The result is not the same as total work hours. Internal meetings, training, admin time, proposals, and unapproved client work can be tracked but excluded from billable totals. For U.S. billing, totals are normally shown in U.S. dollars, and tax is not a single federal VAT/GST rate; state and local rules determine whether a taxable service needs a tax input.
The cleanest annual estimate starts with working weeks, expected billable hours per week, and any known time away from client work. A person who works 52 calendar weeks but takes vacation, holidays, training, or firm closures should not multiply weekly billable time by 52 unless those weeks are truly available for billable production.
For example, 38 billable hours per week across 46 working weeks equals 1,748 annual billable hours. If the standard work schedule is 40 hours per week for those 46 weeks, total work capacity is 1,840 hours. That makes the annual billable utilization 95%, before write-downs or uncollected invoices change the revenue picture.
The basic formula is billable hours multiplied by the applicable hourly rate, after the time has been rounded to the billing increment and approved for billing. If 1,748 billable hours are invoiced at $155 per hour, the annual billable value is $270,940. Different rates by person, task, matter, or project should be calculated separately and then added together.
Rounding matters because annual totals magnify small entry-level differences. A 0.1-hour billing increment handles six-minute units, while a 0.25-hour increment handles 15-minute units. Raw timer time, rounded billable time, written-down time, and invoiced time should stay separate, because each answers a different management question.
A yearly billable-hour target is easy to overstate when it ignores non-billable work that still has to happen. A 1,800-hour target across 46 working weeks requires about 39.13 billable hours per working week. If the person also handles sales calls, internal reviews, mentoring, or admin work, the calendar has to support those duties outside the billable target.
The common mistake is treating the target as revenue already earned. Billable hours show chargeable production. Billed hours reflect what made it onto invoices after review and write-downs. Collected revenue reflects what clients actually paid. An annual calculator gives the production baseline, but realization and collection decide whether the target turns into cash.
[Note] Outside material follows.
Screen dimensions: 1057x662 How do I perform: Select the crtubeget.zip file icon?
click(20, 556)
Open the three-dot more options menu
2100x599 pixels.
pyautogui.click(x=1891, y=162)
A calculator is enough when you need a one-time annual estimate, a quota check, or a quick comparison between rates. It works well when the inputs are fixed: working weeks, billable hours per week, hourly rate, and known write-down assumptions. Keep a separate note for taxable services because U.S. state and local tax treatment is jurisdiction-specific.
A managed workflow is the better choice when people track time continuously, mark entries billable or non-billable, approve time before billing, and send invoice data into accounting. Everhour can embed tracking controls inside supported project tools, sync project and task metadata, and keep timesheets and budget context available where the work is managed.
This content is for general information only, may not be fully up to date, and is provided without any warranty or liability.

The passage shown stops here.